A Message in the Month of Love… and SELF-LOVE in Healing

What is the most important quality in healing others?

In my opinion, it’s empowering them to know how to heal themselves.

Many clients come to me after working with multiple practitioners. They arrive overwhelmed, trying to remember a mental checklist of 10 cues, just to stand or walk. Along with this, they can easily misinterpret well-intended advice in ways that ultimately amplify their pain and can create a host of new issues. For example, I’ve seen clients continually pressing their pelvises/pelves forward, thus straining their lower back, because they were told this was “neutral” posture. Whether or not that’s what was actually instructed, obviously that’s what they came to understand.

While I offer plenty of guidance during exercises, my goal is for them to tune into and feel an overall sense of ease and connection in their body—which releases their pain. This not only benefits their movement and posture but also teaches them to recognize that feeling of being “home” in their body—so they are eager to seek it out and know when they’ve found it. They begin to feel what’s good for them and what’s not, discovering the strength and power that come with this natural ease and connection. Otherwise, they remain stuck in a cycle of asking me whether what they’re doing is “right.” That’s fine at first, as they’re learning, but ultimately, I want them to sense it themselves. This builds confidence, self-love, and—most importantly—an internal knowing of how to feel good living in their own body. (Which also lowers their ‘threat bucket,’ further supporting them neurologically in being out of pain.)

• _MATERIAL PROVIDED_

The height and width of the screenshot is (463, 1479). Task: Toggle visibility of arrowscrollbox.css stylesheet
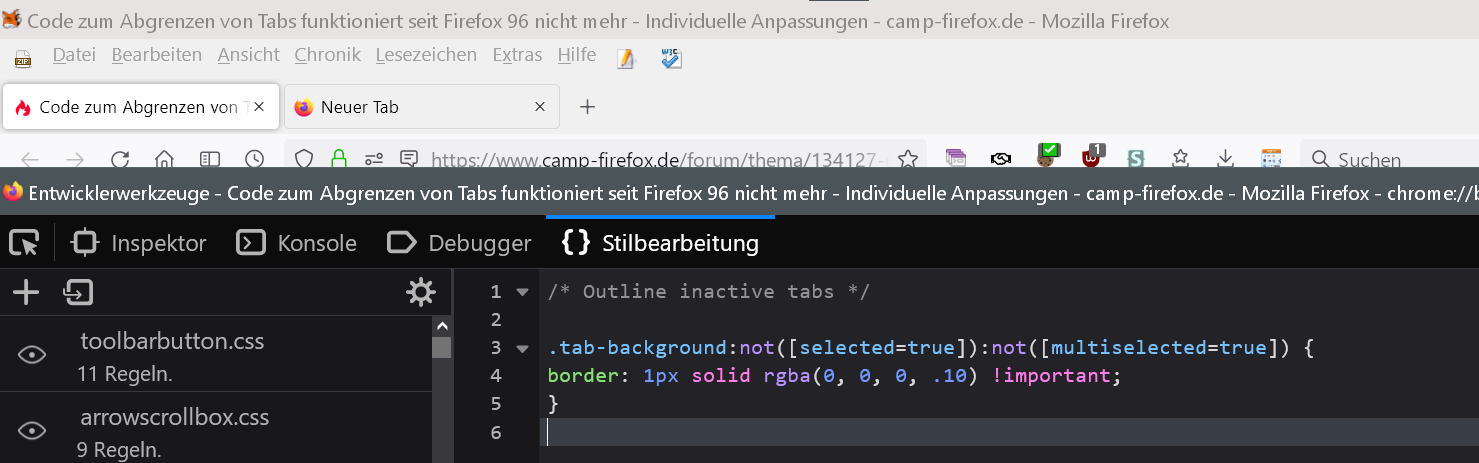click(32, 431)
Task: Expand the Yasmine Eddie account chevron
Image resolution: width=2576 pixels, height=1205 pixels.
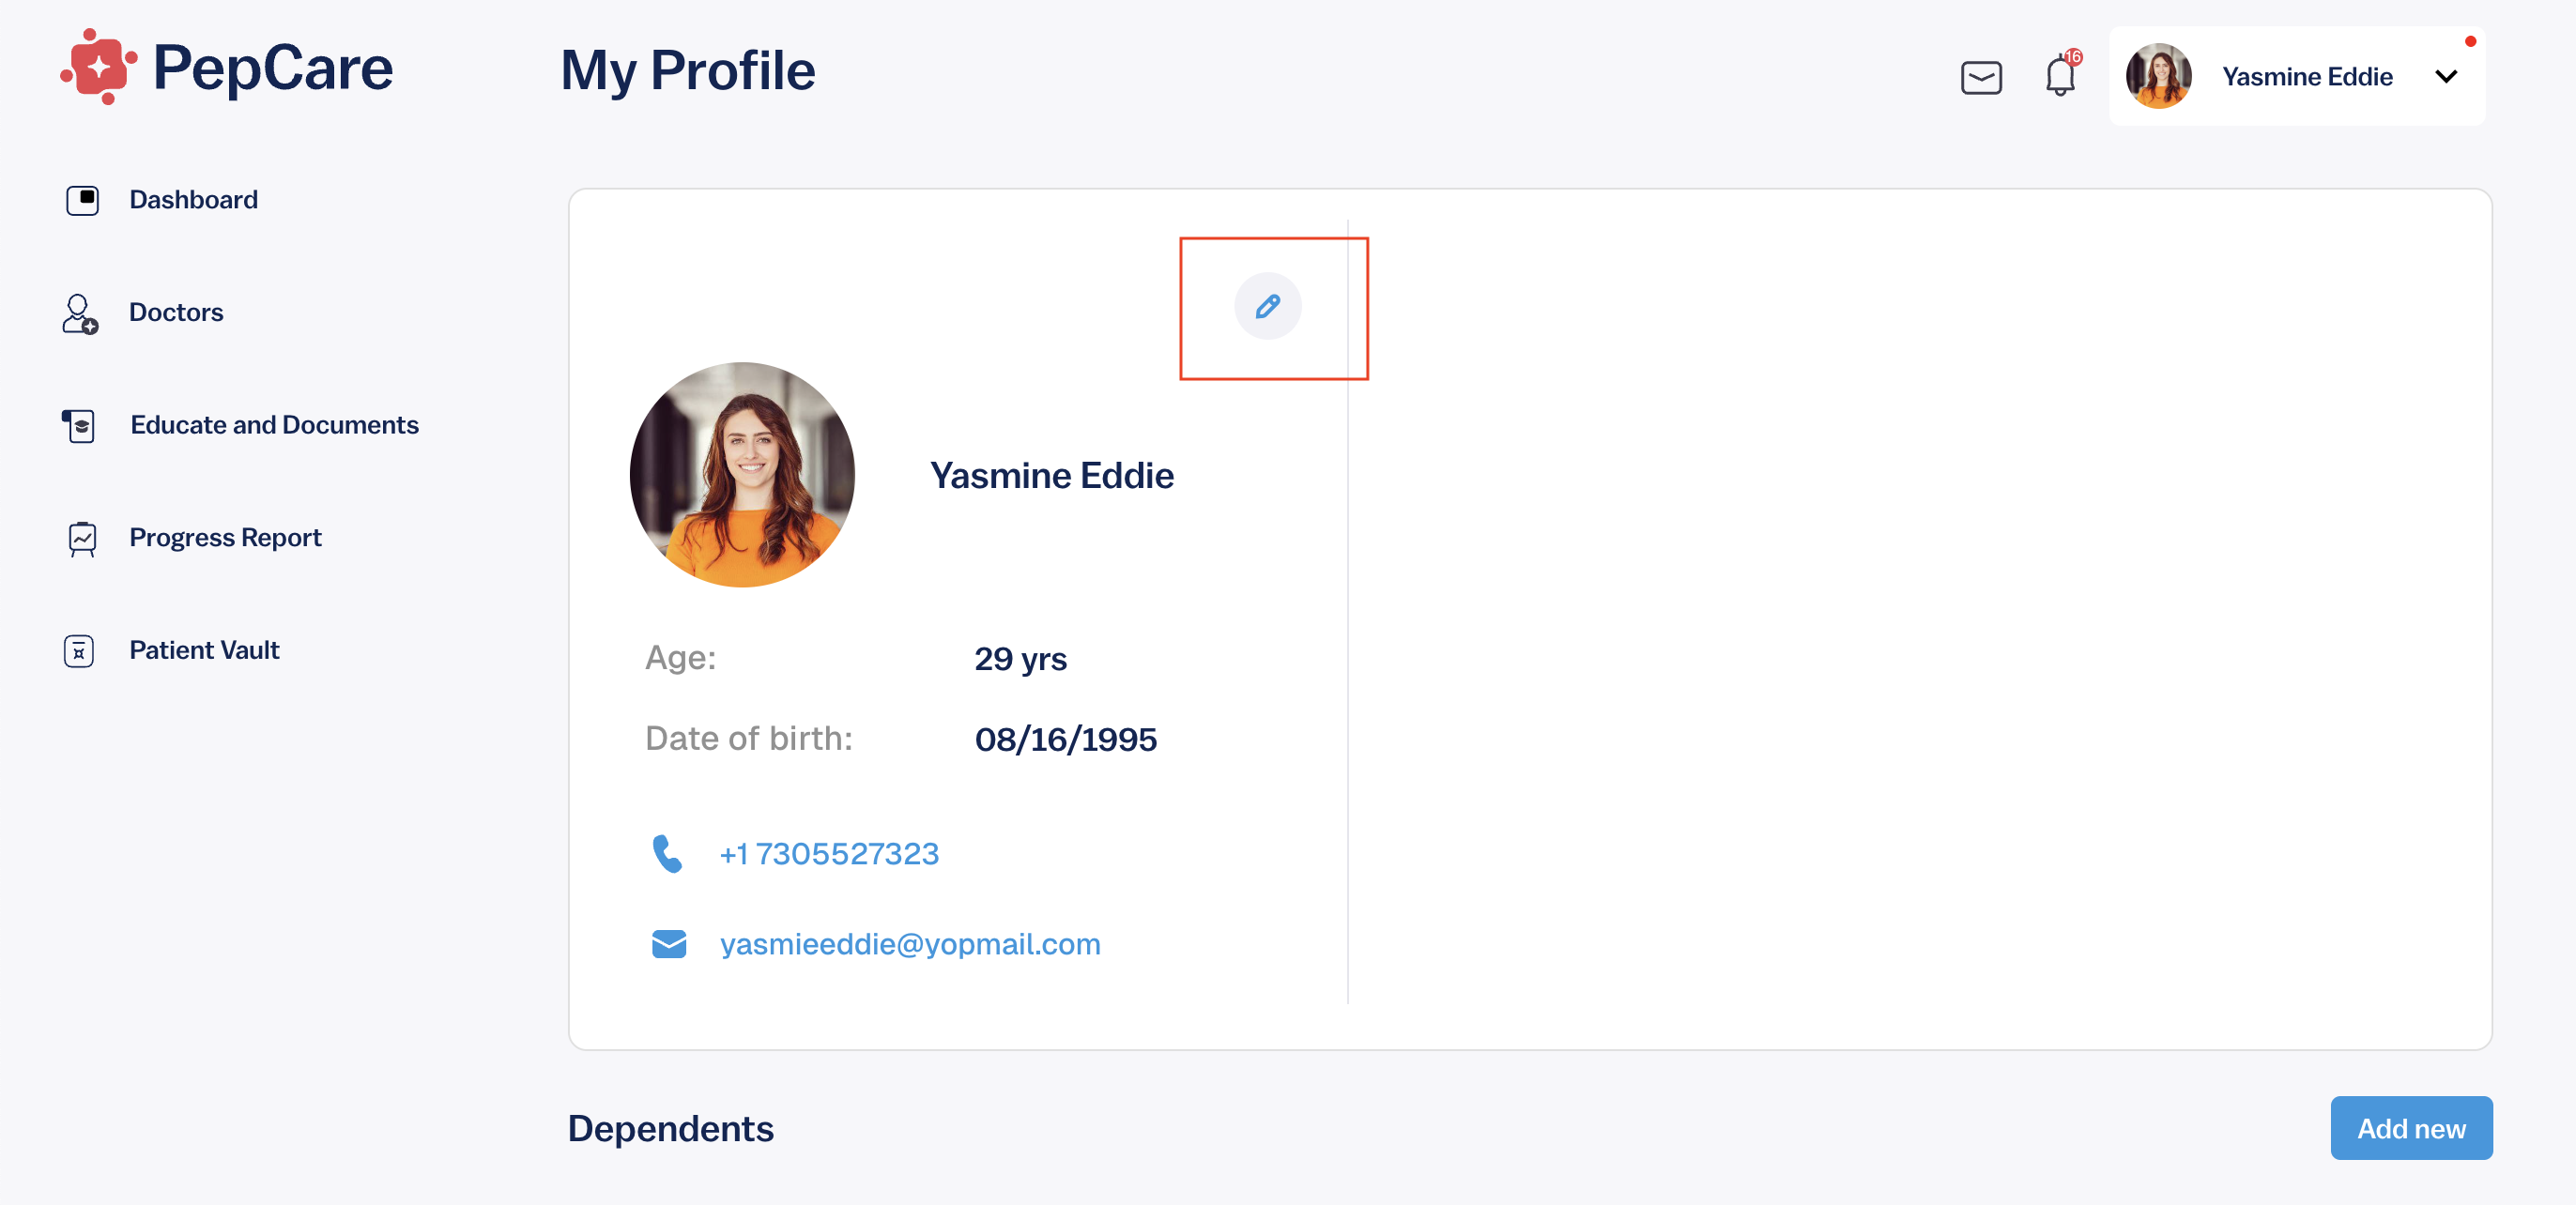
---
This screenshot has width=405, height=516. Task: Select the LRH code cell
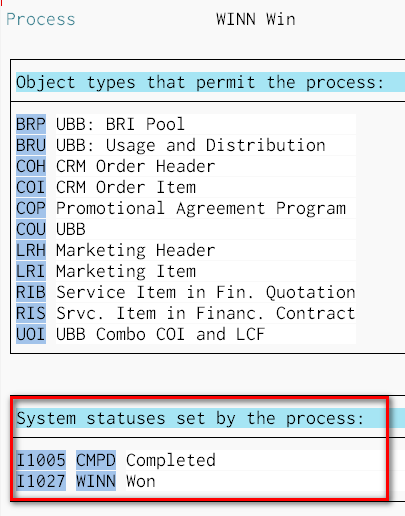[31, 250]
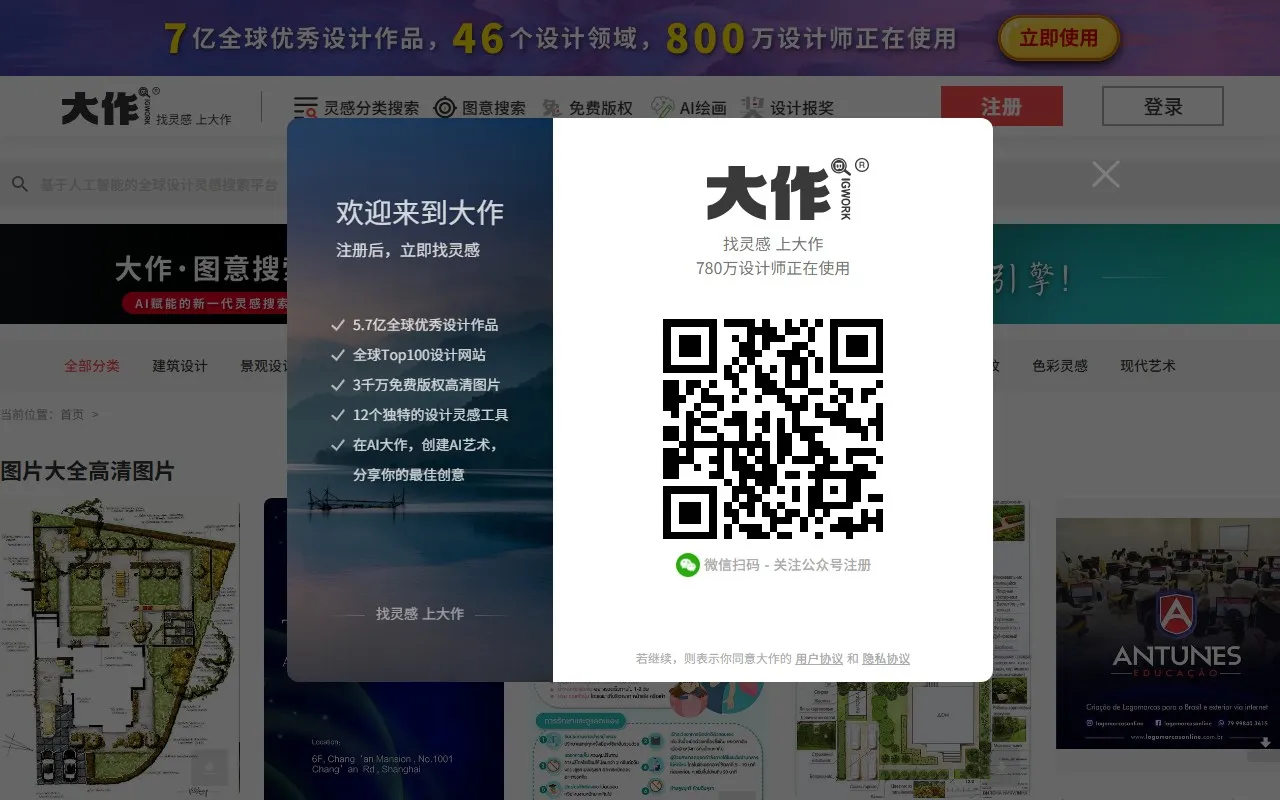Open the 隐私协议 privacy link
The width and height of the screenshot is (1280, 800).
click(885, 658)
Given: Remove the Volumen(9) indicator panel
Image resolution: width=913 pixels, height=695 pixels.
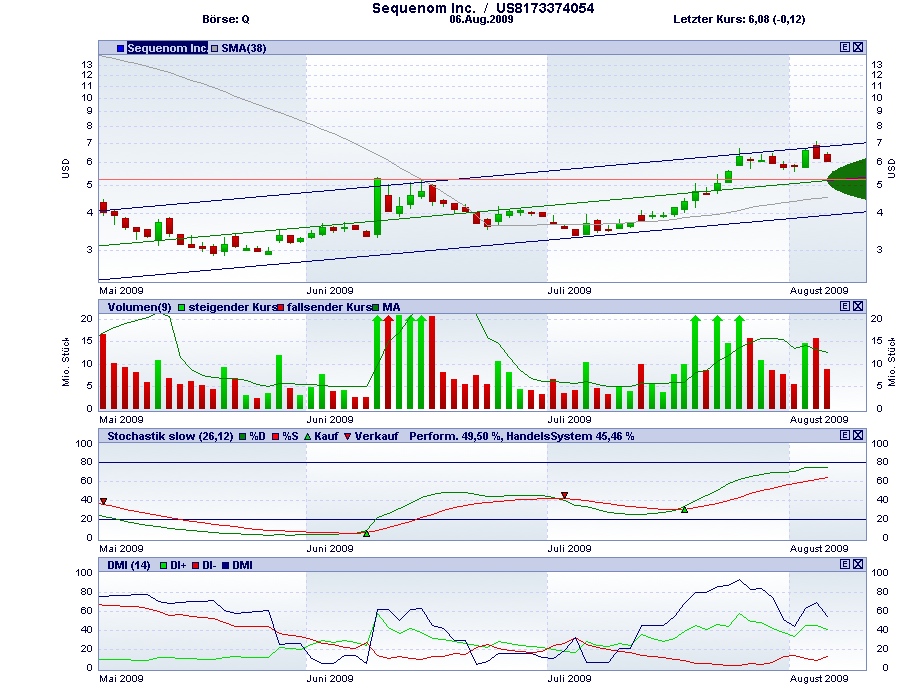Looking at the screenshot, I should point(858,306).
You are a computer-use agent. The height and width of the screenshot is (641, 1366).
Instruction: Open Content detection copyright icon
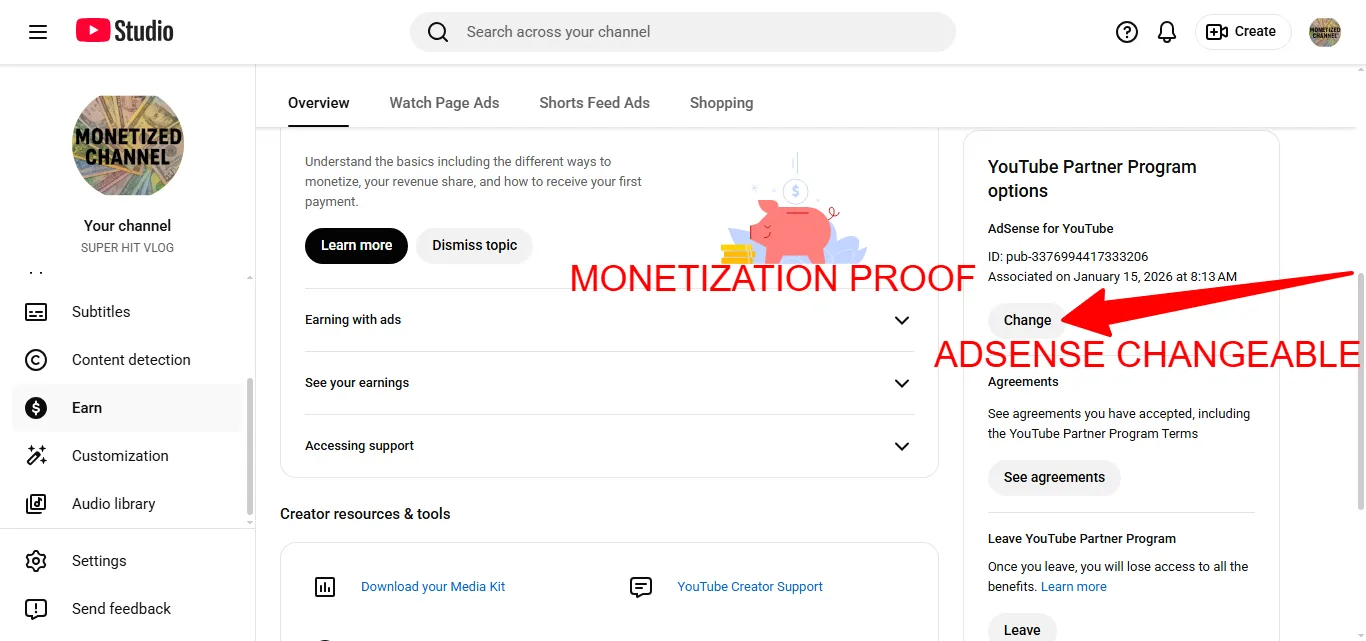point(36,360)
* * *
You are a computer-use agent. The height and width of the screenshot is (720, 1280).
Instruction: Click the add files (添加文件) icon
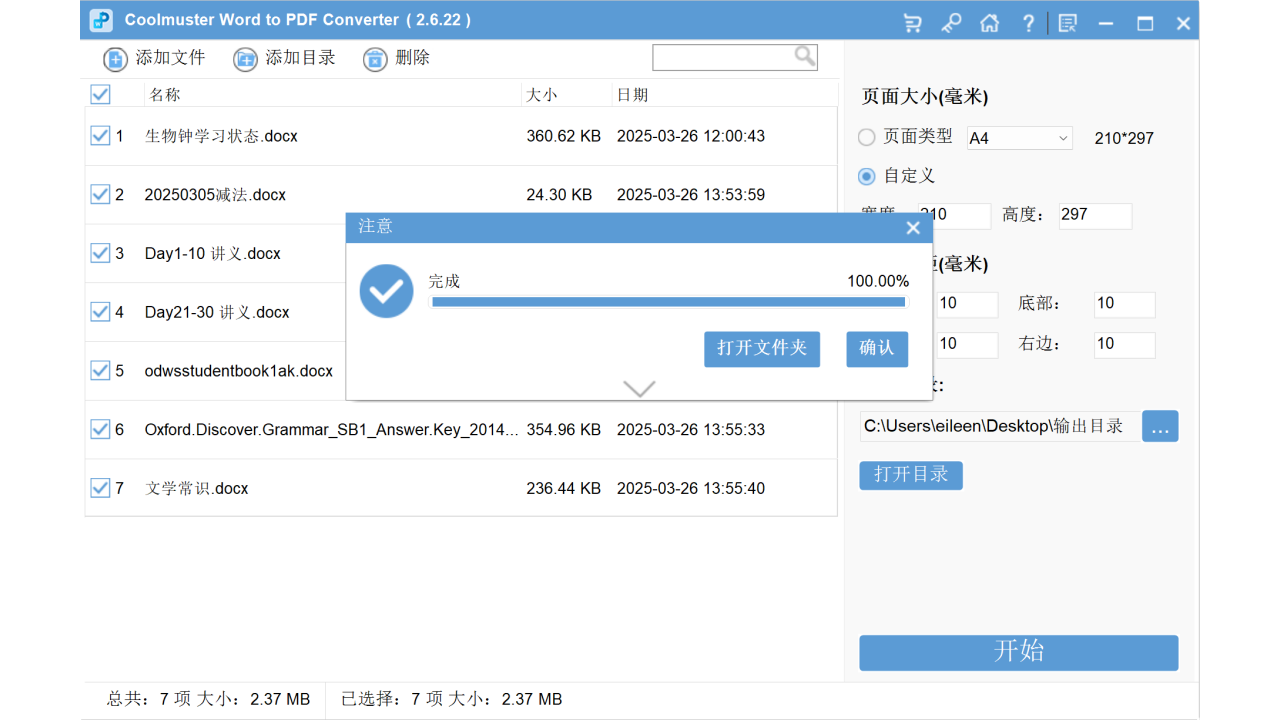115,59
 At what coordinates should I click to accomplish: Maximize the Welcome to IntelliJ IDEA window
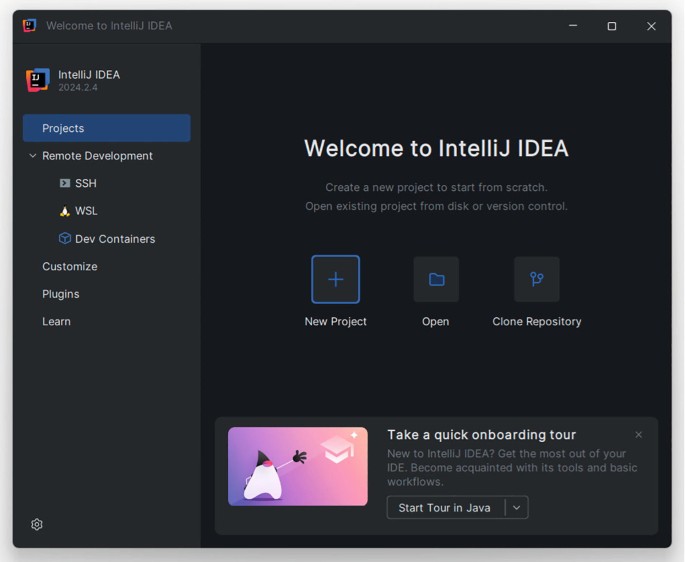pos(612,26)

• _WHAT YOU SHOULD DO_
Reproduce the full passage on self-love in healing word for word, with nothing added, omitted, or changed. The rows are separate material with no connection to the passage on self-love in healing.

• _RESPONSE TO THE TASK_
A Message in the Month of Love… and SELF-LOVE in Healing

What is the most important quality in healing others?

In my opinion, it’s empowering them to know how to heal themselves.

Many clients come to me after working with multiple practitioners. They arrive overwhelmed, trying to remember a mental checklist of 10 cues, just to stand or walk. Along with this, they can easily misinterpret well-intended advice in ways that ultimately amplify their pain and can create a host of new issues. For example, I’ve seen clients continually pressing their pelvises/pelves forward, thus straining their lower back, because they were told this was “neutral” posture. Whether or not that’s what was actually instructed, obviously that’s what they came to understand.

While I offer plenty of guidance during exercises, my goal is for them to tune into and feel an overall sense of ease and connection in their body—which releases their pain. This not only benefits their movement and posture but also teaches them to recognize that feeling of being “home” in their body—so they are eager to seek it out and know when they’ve found it. They begin to feel what’s good for them and what’s not, discovering the strength and power that come with this natural ease and connection. Otherwise, they remain stuck in a cycle of asking me whether what they’re doing is “right.” That’s fine at first, as they’re learning, but ultimately, I want them to sense it themselves. This builds confidence, self-love, and—most importantly—an internal knowing of how to feel good living in their own body. (Which also lowers their ‘threat bucket,’ further supporting them neurologically in being out of pain.)